- **Textauszug**
Aus dem Blickwinkel des professionellen Schwerpunkts der jeweiligen Betätigungen stellt sich indes rechtspolitisch die Frage, ob es nicht sinnvoll ist, die weitgehend standardisierten rechtlichen Aspekte mit Hilfe digitaler Instrumente und einer darauf bezogenen beruflichen Kompetenz, die durch eine Zusatzausbildung vermittelt sowie einen Sachkundenachweis bestätigt werden kann, den jeweiligen Berufsträgern zu eröffnen.40 Dabei ist auch zu beachten, dass in der Praxis vor allem im Stadium der Antrags- und Widerspruchsverfahren das fachspezifische Wissen für den Erfolg der Rechtsdienstleistung oft wichtiger ist als die rein juristische Expertise.
Einen weiteren rechtspolitisch bedeutsamen Aspekt spricht Kilian in seiner Urteilsanmerkung zum Vertragsgenerator-Urteil des BGH an.41 Er wirft dort die Frage auf, ob Angebote, die als „legal self help“ zu verstehen sind, nicht durch den Staat bereitgestellt werden sollten.

- **Aufgabenstellung**
Schreiben Sie bitte den Abschnitt aus dem Textauszug wortgetreu ab, beginnend bei „Einen weiteren rechtspolitisch“ und endend bei „bereitgestellt werden sollten.“. Die Daten spielen hierbei keine Rolle.

- **Gespeicherte Daten**
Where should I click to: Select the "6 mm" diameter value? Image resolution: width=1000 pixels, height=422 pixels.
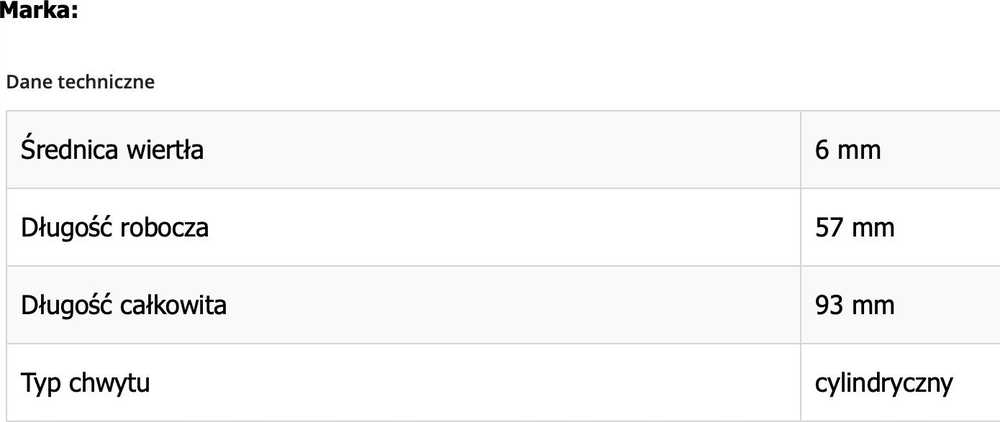click(848, 150)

- **Schriftliche Antwort**
Einen weiteren rechtspolitisch bedeutsamen Aspekt spricht Kilian in seiner Urteilsanmerkung zum Vertragsgenerator-Urteil des BGH an.41 Er wirft dort die Frage auf, ob Angebote, die als „legal self help“ zu verstehen sind, nicht durch den Staat bereitgestellt werden sollten.